→ Provided data
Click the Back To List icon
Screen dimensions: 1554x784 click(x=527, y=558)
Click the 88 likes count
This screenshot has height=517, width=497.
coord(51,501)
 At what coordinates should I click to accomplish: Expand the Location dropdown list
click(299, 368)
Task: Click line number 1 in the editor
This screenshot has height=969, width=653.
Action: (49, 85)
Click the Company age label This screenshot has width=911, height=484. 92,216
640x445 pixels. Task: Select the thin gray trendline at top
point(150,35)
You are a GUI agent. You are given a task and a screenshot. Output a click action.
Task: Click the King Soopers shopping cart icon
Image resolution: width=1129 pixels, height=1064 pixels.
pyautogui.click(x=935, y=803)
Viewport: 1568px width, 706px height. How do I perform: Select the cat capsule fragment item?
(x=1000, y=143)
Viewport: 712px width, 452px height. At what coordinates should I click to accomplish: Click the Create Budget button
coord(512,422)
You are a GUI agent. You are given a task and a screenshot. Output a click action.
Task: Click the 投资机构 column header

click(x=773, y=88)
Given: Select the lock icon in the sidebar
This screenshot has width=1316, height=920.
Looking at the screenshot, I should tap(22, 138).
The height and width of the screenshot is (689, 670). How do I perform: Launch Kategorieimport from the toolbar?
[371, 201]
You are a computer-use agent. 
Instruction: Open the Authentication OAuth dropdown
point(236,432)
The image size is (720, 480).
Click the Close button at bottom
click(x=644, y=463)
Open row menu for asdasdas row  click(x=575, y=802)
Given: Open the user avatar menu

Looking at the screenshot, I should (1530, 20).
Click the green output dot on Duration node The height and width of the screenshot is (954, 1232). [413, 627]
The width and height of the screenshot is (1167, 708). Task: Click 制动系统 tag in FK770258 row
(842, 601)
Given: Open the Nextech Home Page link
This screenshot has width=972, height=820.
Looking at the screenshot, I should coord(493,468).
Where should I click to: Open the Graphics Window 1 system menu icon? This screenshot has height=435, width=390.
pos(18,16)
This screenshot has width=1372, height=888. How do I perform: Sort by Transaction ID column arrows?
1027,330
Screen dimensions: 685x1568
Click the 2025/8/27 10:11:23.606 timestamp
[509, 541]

→ Task prompt
Output each record exactly as it appears in the listing.

→ Answer to this task
Click the Back To List icon
Screen dimensions: 1554x784 click(x=527, y=558)
Click the 88 likes count
This screenshot has height=517, width=497.
coord(51,501)
 At what coordinates should I click to accomplish: Expand the Location dropdown list
click(299, 368)
Task: Click line number 1 in the editor
This screenshot has height=969, width=653.
Action: (49, 85)
Click the Company age label This screenshot has width=911, height=484. 92,216
640x445 pixels. Task: Select the thin gray trendline at top
point(150,35)
You are a GUI agent. You are given a task and a screenshot. Output a click action.
Task: Click the King Soopers shopping cart icon
Image resolution: width=1129 pixels, height=1064 pixels.
pyautogui.click(x=935, y=803)
Viewport: 1568px width, 706px height. How do I perform: Select the cat capsule fragment item?
(x=1000, y=143)
Viewport: 712px width, 452px height. At what coordinates should I click to accomplish: Click the Create Budget button
coord(512,422)
You are a GUI agent. You are given a task and a screenshot. Output a click action.
Task: Click the 投资机构 column header

click(x=773, y=88)
Given: Select the lock icon in the sidebar
This screenshot has width=1316, height=920.
Looking at the screenshot, I should tap(22, 138).
The height and width of the screenshot is (689, 670). How do I perform: Launch Kategorieimport from the toolbar?
[371, 201]
You are a computer-use agent. 
Instruction: Open the Authentication OAuth dropdown
point(236,432)
The image size is (720, 480).
Click the Close button at bottom
click(x=644, y=463)
Open row menu for asdasdas row  click(x=575, y=802)
Given: Open the user avatar menu

Looking at the screenshot, I should (1530, 20).
Click the green output dot on Duration node The height and width of the screenshot is (954, 1232). [413, 627]
The width and height of the screenshot is (1167, 708). Task: Click 制动系统 tag in FK770258 row
(842, 601)
Given: Open the Nextech Home Page link
This screenshot has width=972, height=820.
Looking at the screenshot, I should coord(493,468).
Where should I click to: Open the Graphics Window 1 system menu icon? This screenshot has height=435, width=390.
pos(18,16)
This screenshot has width=1372, height=888. How do I perform: Sort by Transaction ID column arrows?
1027,330
Screen dimensions: 685x1568
Click the 2025/8/27 10:11:23.606 timestamp
[509, 541]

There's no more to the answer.